Exercise: Each line of the material below that holds the word "Click" needs to be copied.

The data:

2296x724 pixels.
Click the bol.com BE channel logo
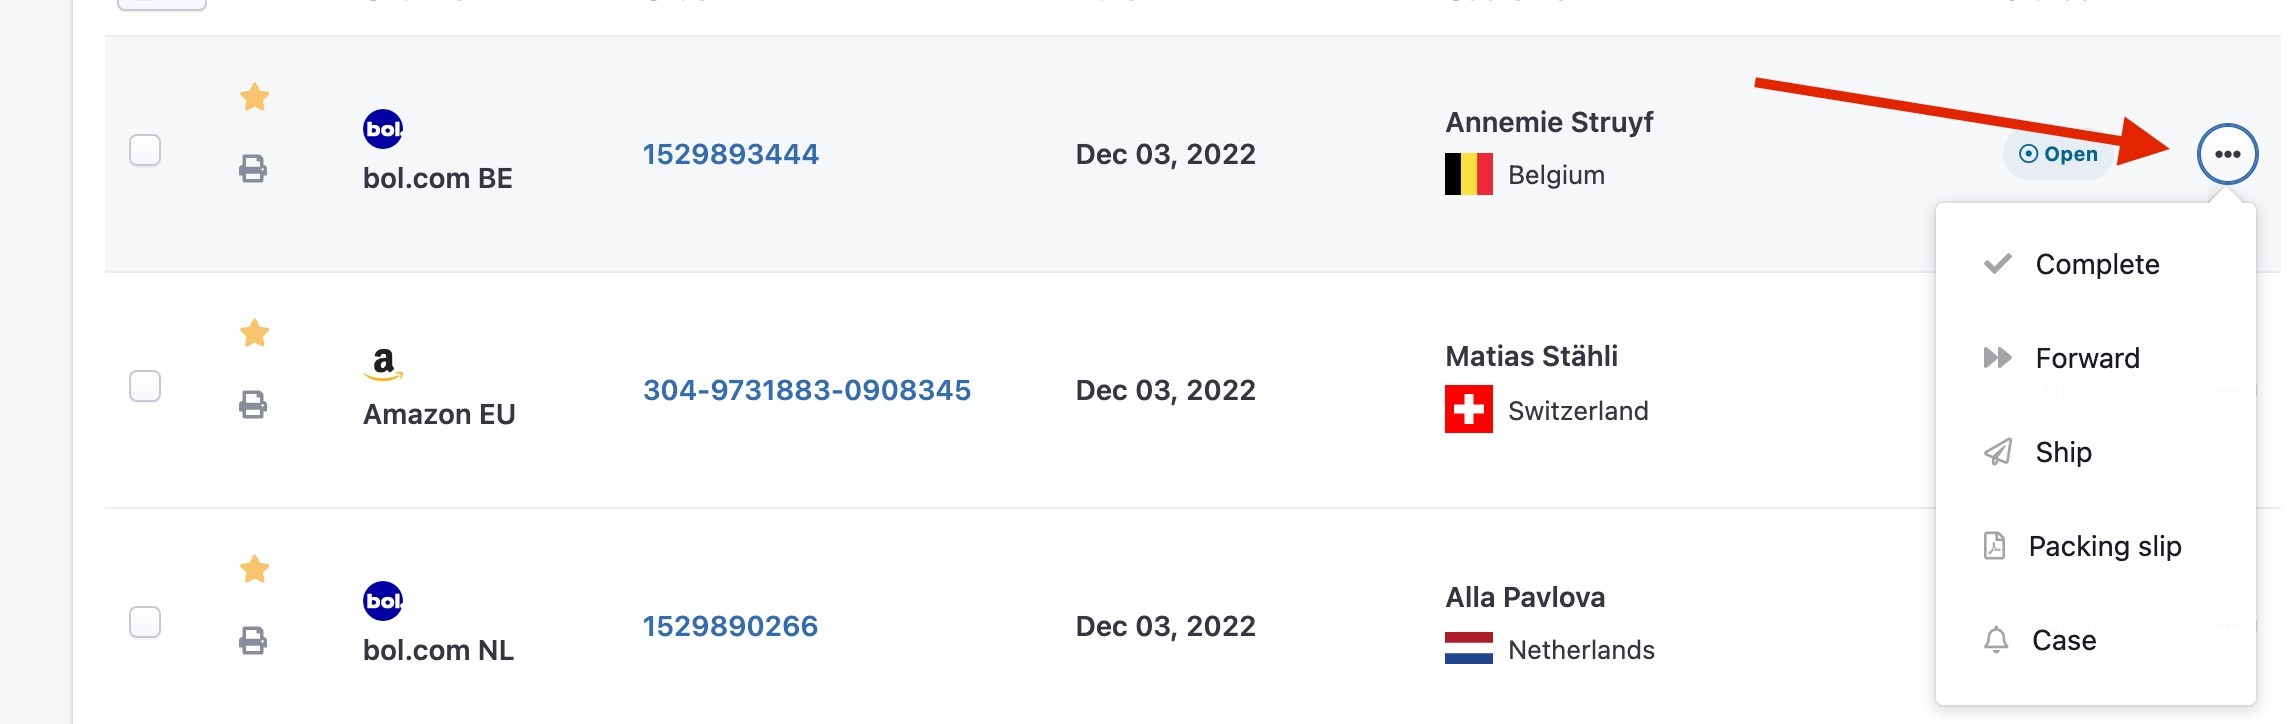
* * *
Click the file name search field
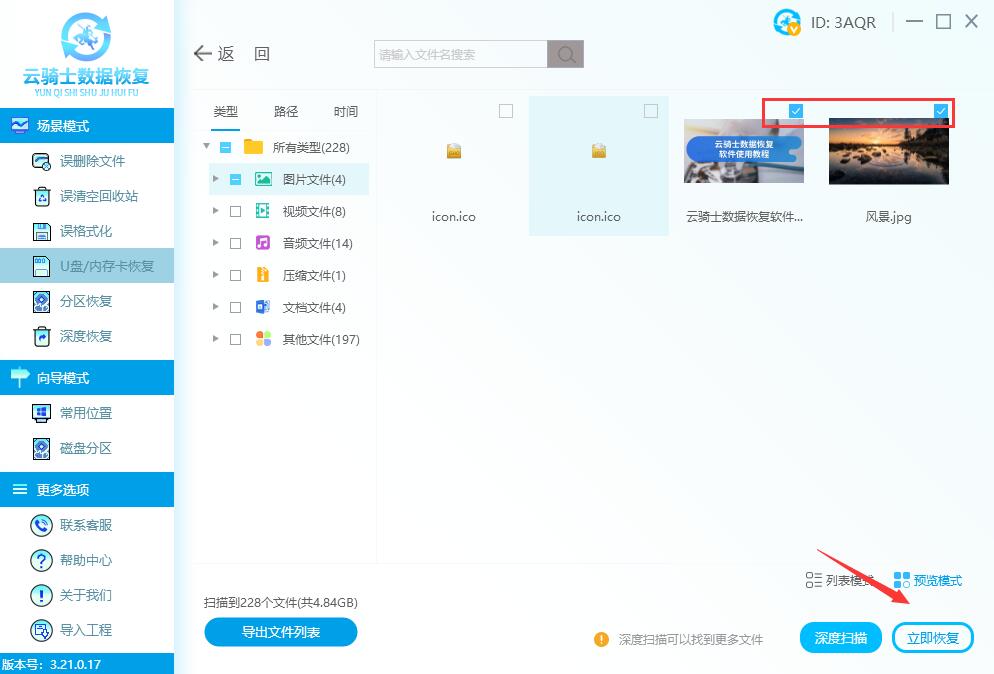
...
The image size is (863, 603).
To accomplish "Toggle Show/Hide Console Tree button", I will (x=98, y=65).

Solution to this task:
Click the bol.com BE channel logo
Click the file name search field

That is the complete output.